Assignment – Reproduce every line in the listing that contains the word "Følg".
Start of Block
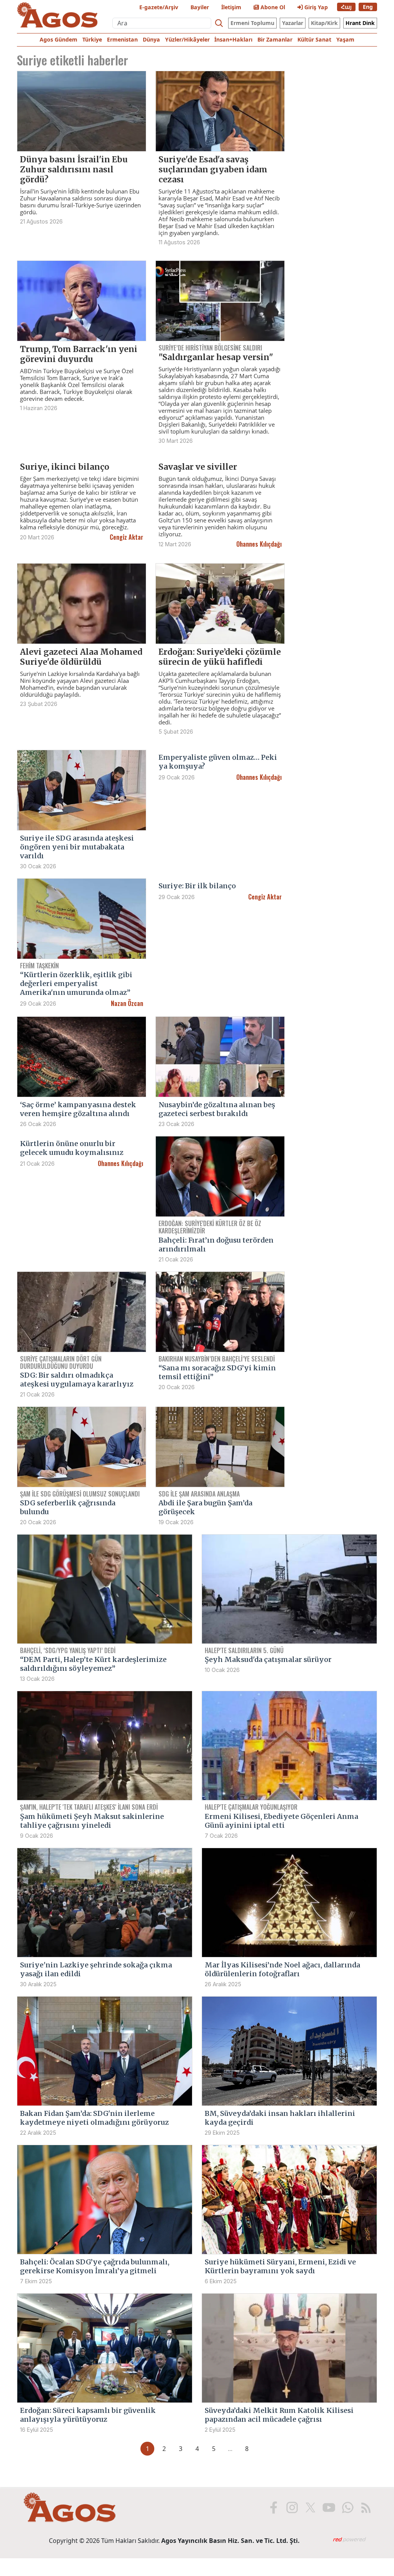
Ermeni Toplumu (252, 23)
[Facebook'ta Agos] (272, 2507)
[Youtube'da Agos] (328, 2507)
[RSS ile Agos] (365, 2507)
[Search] (219, 23)
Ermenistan (122, 39)
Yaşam (345, 39)
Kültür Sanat (314, 39)
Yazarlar (292, 23)
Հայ (346, 6)
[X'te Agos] (309, 2507)
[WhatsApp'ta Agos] (346, 2507)
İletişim (231, 7)
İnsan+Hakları (233, 39)
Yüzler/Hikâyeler (187, 39)
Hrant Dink (360, 23)
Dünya (151, 39)
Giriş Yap (315, 7)
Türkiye (92, 39)
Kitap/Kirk (324, 23)
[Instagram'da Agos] (291, 2507)
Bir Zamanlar (274, 39)
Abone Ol (272, 7)
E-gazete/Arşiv (158, 7)
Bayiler (199, 7)
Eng (368, 6)
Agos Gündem (58, 39)
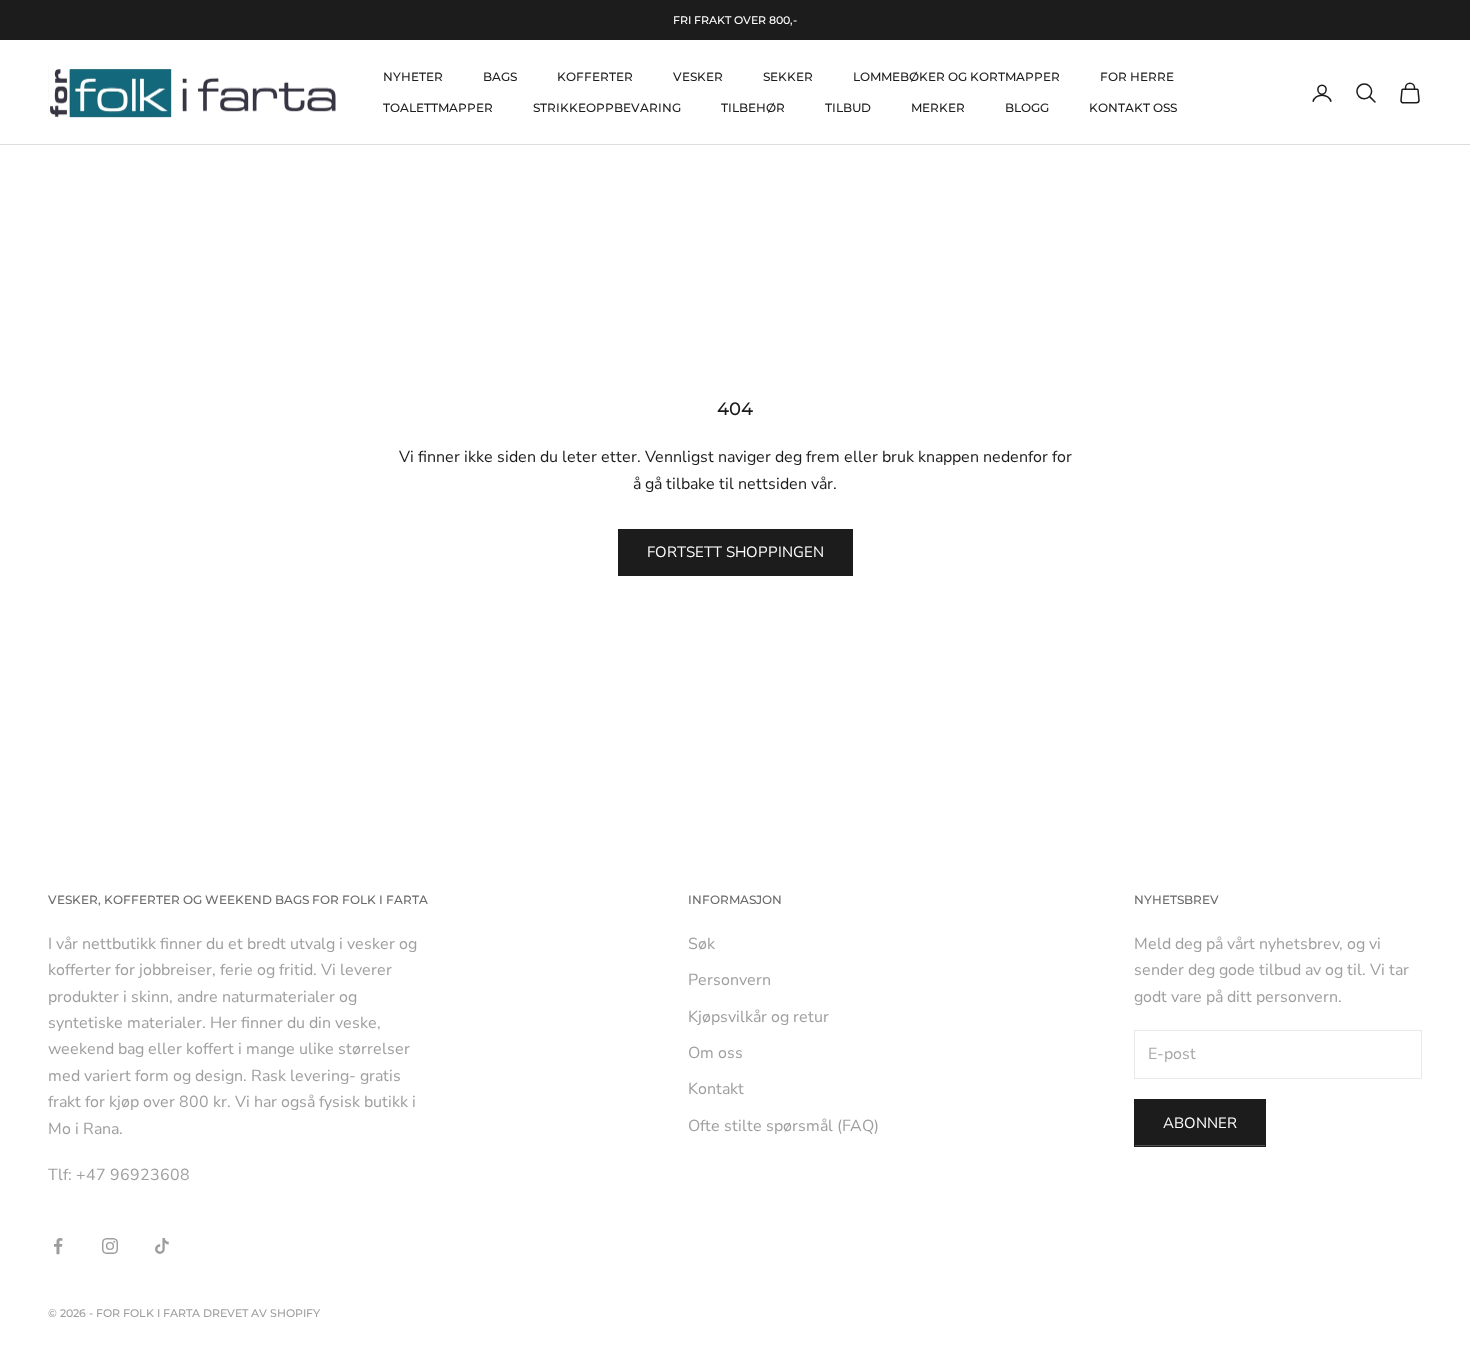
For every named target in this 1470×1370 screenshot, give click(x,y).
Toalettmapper (438, 107)
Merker (938, 107)
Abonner (1200, 1123)
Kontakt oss (1133, 107)
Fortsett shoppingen (735, 552)
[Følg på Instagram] (110, 1246)
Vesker (698, 76)
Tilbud (848, 107)
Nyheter (413, 76)
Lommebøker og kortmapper (956, 76)
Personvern (729, 980)
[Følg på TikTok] (162, 1246)
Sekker (788, 76)
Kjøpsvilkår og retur (758, 1017)
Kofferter (595, 76)
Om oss (715, 1053)
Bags (500, 76)
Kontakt (716, 1089)
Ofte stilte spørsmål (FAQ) (783, 1126)
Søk (701, 944)
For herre (1137, 76)
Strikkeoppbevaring (607, 107)
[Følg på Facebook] (58, 1246)
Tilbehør (753, 107)
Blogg (1027, 107)
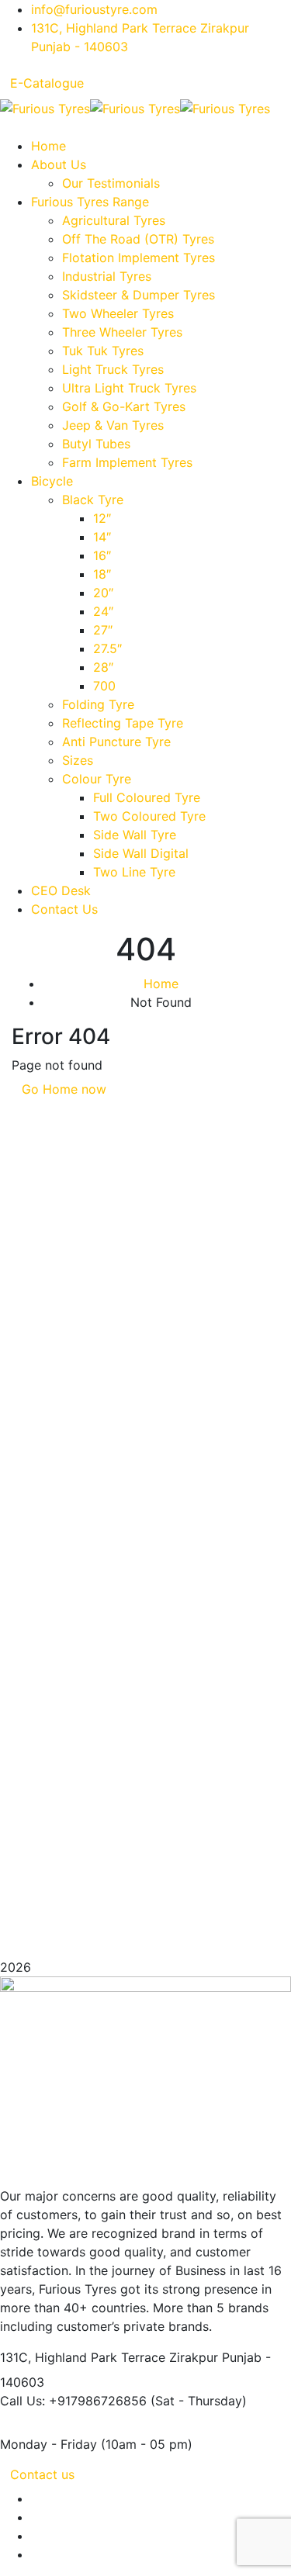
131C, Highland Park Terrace (82, 2357)
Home (161, 983)
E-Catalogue (47, 83)
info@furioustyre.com (94, 9)
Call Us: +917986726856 (73, 2400)
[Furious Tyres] (45, 107)
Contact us (42, 2474)
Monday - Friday (48, 2444)
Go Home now (64, 1089)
End of Block
Finished task –
[Følg på Instagram] (110, 1246)
[Følg på TikTok] (162, 1246)
[Følg på Facebook] (58, 1246)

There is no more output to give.